Before we dive into your possible options, you first need to determine if you have actually defaulted on your loans or if you are just behind on payments (yes, there is a difference—for a little while at least).
How To KNOW Your Loans Are In Default
Log Into StudentAid.Gov. ALL student loan borrowers have an account on this site and can access it with their FSA ID (it’s created for you when you get a loan). If you have never logged in or don’t remember your FSA ID, there are links to recover your login and password. Once logged in, you’ll be able to see all of your federal student loans—and what their status is—and who your loan servicer is. If it is labeled as “defaulted”, then you’ll know for sure.
Pull your full credit report. You can do this once a year at no cost and is beneficial to do anyways to stay on track of your score and accuracy of the reporting. All of your federal and private student loans will be listed on your full credit report (along with who your loan servicer is)—but these aren’t necessarily real-time indicators because it can take up to 30 days for credit agencies to send an update to the credit reporting agencies. So, if this doesn’t show your loans as defaulted, it is possible they could be but haven’t reflected yet in your credit as such.

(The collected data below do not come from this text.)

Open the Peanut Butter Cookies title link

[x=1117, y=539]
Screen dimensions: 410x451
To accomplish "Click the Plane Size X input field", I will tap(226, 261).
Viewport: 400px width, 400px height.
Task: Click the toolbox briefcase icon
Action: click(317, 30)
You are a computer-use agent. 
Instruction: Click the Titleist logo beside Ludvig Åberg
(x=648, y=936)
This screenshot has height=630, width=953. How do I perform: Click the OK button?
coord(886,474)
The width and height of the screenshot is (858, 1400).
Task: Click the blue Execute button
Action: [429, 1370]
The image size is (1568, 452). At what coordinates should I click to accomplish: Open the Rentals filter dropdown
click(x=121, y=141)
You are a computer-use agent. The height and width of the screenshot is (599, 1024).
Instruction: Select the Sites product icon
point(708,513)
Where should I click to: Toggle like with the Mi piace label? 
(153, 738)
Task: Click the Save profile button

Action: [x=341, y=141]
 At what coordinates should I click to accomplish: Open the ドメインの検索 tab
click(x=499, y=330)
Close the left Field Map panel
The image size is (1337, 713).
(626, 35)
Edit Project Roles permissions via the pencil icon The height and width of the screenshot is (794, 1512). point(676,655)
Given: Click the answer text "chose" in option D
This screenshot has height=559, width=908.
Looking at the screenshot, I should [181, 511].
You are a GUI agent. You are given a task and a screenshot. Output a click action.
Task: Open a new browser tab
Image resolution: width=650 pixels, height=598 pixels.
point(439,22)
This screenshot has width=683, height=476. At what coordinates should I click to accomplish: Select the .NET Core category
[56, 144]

Contact your loan servicer. If you aren’t sure who this is, you can check the StudentAid.Gov site or your credit report for loan servicer information. You could also look through old mail or bills for indications of your loan servicer. While contacting them may seem intimidating since you are late (possibly to the point of defaulting) it is one of the best ways to verify beyond a doubt if your loans have reached defaulted status.